Boring option: adamantite/magical plating for the jar.

Fun option: rule that the mage hand created by the brain can activate magic items.

One of the elemental-summoning items like a Censer of Summoning Air Elementals would be good, especially since it gives her a flying minion that can carry her jar.

Dust of Sneezing and Choking would be easy to use with a mage hand, and  Wouldn't affect the brain.

An eversmoking bottle would be really good because everyone would be blinded except her (unless there is blindsight in play).

----------


## JackPhoenix

Master's Amulet and the associated Shield Guardian (though the later is optional, if you allow to build one).

----------


## Unoriginal

One of the Figurines of Wondrous Power, with a space to put the Jar in?

----------


## Segev

> Master's Amulet and the associated Shield Guardian (though the later is optional, if you allow to build one).


Bonus points for a compartment in the stomach for the brain jar to dwell it. 

The sound of the metal bits hitting things being "kraanng" is optional.  :Small Wink: 


Or give her a modified *Staff of Swarming Insects*. Instead of insects, it's piranhas, and the "giant insect" option can only use the giant wasp stats (the piranhas swim in the air for the fly speed).

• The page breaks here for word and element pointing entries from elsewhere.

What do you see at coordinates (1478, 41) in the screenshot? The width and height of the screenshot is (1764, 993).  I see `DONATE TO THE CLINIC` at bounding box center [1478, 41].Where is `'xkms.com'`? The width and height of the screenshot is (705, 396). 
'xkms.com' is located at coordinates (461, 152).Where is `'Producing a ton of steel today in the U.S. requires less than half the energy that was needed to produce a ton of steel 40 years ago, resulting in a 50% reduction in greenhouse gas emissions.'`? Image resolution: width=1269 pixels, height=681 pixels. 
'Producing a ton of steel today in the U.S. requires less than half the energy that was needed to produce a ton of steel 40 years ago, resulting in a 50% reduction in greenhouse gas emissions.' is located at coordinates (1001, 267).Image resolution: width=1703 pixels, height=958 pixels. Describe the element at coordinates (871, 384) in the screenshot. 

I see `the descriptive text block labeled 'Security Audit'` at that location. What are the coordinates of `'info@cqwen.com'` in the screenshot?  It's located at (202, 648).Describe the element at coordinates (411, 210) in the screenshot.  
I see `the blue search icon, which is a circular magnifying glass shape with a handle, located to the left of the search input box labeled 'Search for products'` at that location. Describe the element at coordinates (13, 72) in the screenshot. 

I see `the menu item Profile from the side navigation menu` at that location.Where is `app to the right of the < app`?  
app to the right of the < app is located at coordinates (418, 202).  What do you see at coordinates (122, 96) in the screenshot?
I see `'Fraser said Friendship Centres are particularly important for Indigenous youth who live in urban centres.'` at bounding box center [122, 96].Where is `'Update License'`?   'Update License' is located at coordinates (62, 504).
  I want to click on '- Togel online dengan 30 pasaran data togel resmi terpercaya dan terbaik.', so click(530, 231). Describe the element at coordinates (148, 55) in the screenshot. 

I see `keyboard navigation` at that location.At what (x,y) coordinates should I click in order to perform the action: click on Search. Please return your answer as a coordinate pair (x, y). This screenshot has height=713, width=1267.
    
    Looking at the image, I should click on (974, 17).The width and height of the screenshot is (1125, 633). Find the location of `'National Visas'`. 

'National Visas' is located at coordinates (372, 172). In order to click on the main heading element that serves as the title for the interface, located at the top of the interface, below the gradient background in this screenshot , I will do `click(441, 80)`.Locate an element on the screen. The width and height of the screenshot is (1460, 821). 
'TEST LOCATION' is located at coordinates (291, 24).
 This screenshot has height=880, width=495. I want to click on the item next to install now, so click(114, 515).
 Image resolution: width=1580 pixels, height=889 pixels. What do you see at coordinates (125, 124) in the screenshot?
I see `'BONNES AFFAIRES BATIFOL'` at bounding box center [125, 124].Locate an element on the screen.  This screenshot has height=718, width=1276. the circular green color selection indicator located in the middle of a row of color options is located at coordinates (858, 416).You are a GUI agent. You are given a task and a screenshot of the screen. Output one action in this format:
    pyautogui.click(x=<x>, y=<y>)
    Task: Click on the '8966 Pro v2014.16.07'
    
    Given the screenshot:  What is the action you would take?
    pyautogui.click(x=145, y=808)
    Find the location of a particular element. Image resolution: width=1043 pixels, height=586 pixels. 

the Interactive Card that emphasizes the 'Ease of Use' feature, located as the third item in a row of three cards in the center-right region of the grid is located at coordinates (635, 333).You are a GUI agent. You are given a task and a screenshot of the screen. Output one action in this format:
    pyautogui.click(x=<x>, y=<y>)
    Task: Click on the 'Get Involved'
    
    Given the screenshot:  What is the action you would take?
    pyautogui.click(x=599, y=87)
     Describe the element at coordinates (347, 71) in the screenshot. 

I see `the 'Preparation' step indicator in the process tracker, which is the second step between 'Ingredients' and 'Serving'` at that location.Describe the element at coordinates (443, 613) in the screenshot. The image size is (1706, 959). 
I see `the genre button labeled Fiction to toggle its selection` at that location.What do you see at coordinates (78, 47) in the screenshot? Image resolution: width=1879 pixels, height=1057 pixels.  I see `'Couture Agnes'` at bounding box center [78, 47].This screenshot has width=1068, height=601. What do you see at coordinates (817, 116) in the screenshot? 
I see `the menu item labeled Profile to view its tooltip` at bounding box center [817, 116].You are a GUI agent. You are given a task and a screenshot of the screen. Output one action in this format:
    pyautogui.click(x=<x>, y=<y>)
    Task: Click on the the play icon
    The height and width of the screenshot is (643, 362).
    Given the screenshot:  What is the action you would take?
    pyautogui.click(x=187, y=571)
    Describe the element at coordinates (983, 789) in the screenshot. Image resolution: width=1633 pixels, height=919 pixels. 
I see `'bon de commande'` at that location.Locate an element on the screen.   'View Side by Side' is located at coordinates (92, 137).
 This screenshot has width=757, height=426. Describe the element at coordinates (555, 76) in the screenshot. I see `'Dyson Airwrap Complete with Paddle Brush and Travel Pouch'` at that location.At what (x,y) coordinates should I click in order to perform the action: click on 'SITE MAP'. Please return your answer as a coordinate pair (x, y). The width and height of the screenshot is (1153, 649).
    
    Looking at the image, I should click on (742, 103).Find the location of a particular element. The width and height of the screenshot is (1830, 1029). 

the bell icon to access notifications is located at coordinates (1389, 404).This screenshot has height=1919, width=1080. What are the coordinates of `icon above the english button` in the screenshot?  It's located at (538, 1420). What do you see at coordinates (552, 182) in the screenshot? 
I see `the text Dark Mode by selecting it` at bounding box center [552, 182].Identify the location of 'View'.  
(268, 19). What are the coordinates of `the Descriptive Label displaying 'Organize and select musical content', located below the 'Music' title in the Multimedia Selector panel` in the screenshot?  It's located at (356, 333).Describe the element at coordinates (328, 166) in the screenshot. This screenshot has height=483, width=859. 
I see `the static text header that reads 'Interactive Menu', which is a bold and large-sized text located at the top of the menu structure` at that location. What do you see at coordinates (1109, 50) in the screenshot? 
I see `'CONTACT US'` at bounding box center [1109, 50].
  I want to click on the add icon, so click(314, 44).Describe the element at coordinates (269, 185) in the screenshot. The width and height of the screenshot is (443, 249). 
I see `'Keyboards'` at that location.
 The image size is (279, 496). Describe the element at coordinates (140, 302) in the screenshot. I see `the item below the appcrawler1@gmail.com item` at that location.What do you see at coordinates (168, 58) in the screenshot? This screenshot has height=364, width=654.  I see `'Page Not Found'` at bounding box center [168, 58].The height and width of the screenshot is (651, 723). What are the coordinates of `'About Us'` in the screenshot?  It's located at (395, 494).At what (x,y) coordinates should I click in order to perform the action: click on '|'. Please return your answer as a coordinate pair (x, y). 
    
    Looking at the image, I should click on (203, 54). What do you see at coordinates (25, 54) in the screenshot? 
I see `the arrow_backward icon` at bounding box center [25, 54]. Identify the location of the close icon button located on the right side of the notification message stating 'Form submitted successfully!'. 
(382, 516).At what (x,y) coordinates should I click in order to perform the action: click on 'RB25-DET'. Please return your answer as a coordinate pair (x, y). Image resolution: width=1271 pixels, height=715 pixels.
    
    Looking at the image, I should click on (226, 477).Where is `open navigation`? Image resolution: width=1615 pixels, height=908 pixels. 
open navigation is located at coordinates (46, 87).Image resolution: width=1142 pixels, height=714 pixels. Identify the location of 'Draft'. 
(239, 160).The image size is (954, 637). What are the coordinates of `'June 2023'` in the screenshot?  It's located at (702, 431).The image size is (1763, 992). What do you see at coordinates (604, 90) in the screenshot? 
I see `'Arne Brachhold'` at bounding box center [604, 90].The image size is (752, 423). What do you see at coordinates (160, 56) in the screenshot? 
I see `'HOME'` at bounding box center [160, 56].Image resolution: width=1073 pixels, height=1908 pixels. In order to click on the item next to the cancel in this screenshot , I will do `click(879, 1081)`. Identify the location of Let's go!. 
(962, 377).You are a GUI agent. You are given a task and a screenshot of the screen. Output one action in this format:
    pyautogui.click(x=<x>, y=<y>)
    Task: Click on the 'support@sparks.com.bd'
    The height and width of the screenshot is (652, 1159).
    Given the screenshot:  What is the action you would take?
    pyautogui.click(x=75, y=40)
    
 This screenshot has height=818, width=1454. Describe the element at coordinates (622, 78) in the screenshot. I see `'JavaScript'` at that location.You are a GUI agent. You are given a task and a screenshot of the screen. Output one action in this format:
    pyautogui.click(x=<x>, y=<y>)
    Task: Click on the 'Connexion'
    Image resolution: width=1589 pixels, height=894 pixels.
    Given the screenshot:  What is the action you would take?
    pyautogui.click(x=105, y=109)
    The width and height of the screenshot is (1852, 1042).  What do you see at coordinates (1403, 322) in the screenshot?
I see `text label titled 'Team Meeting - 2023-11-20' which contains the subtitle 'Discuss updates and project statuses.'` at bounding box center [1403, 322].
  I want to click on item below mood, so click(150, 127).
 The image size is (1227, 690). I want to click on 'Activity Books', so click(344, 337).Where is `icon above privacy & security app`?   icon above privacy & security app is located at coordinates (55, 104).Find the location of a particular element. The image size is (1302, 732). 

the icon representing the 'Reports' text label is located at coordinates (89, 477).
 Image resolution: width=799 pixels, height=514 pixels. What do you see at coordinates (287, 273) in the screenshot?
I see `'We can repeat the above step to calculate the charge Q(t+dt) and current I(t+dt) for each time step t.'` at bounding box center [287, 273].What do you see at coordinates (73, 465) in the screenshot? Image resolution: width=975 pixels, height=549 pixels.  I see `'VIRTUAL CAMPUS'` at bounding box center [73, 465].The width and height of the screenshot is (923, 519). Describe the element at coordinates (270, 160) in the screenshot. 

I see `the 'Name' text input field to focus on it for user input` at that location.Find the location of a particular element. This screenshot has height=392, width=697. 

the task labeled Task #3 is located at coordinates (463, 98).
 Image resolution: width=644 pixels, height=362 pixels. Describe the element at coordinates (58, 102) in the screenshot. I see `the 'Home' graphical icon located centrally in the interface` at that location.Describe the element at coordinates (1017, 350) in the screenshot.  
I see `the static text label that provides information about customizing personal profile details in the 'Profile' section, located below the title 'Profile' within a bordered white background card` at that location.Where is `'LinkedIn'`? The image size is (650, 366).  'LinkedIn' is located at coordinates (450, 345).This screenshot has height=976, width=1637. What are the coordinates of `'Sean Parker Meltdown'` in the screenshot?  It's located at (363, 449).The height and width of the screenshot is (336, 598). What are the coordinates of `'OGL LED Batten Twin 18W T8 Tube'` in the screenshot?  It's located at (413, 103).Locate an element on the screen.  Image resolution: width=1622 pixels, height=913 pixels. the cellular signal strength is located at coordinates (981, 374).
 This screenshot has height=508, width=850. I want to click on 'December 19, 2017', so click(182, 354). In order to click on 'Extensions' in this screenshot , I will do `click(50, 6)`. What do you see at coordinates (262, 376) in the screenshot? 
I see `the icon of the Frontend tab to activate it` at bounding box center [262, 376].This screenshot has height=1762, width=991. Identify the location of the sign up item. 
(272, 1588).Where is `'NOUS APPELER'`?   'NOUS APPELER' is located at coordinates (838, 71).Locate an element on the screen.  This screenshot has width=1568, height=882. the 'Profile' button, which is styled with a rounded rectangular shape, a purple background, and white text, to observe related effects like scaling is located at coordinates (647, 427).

Instead of a staff, it's actually a school of fish that swim around in the jar's brine, like an aquarium. She releases them from the jar when she activates the staff.


Making her brine jar qualify as a *Bowl Commanding Water Elementals* could also be fun, or just plain giving her a Water Weird as a pet/friend/companion.


*Ioun stones* of various sorts might be nice, too. Not funny, but they work pretty well with her form factor.


A *Belt of Giant Strength* combined with a *Ring of Jumping* could be hilarious, if she doesn't already fly.


Her jar also doubling as a *Decanter of Endless WaterBrine* could be funny. Not very powerful as it's only an Uncommon item, but still funny.


An *Apparatus of Kwalish* she can control from a command slot she slots into would also be amusing, and I suspect it's overvalued as a Legendary item.

----------


## Sigreid

A construct body for the brain in a jar to sit on and control, but the control takes so much effort it can't be used at the same time as the cool psychic abilities.

----------


## kingcheesepants

It would be ridiculously overpowered but a Mighty Servant of Leuk-o would be really fitting for a brain in a jar to pilot. Probably best as a end of campaign kinda thing though since while running around in it you're practically invulnerable.

----------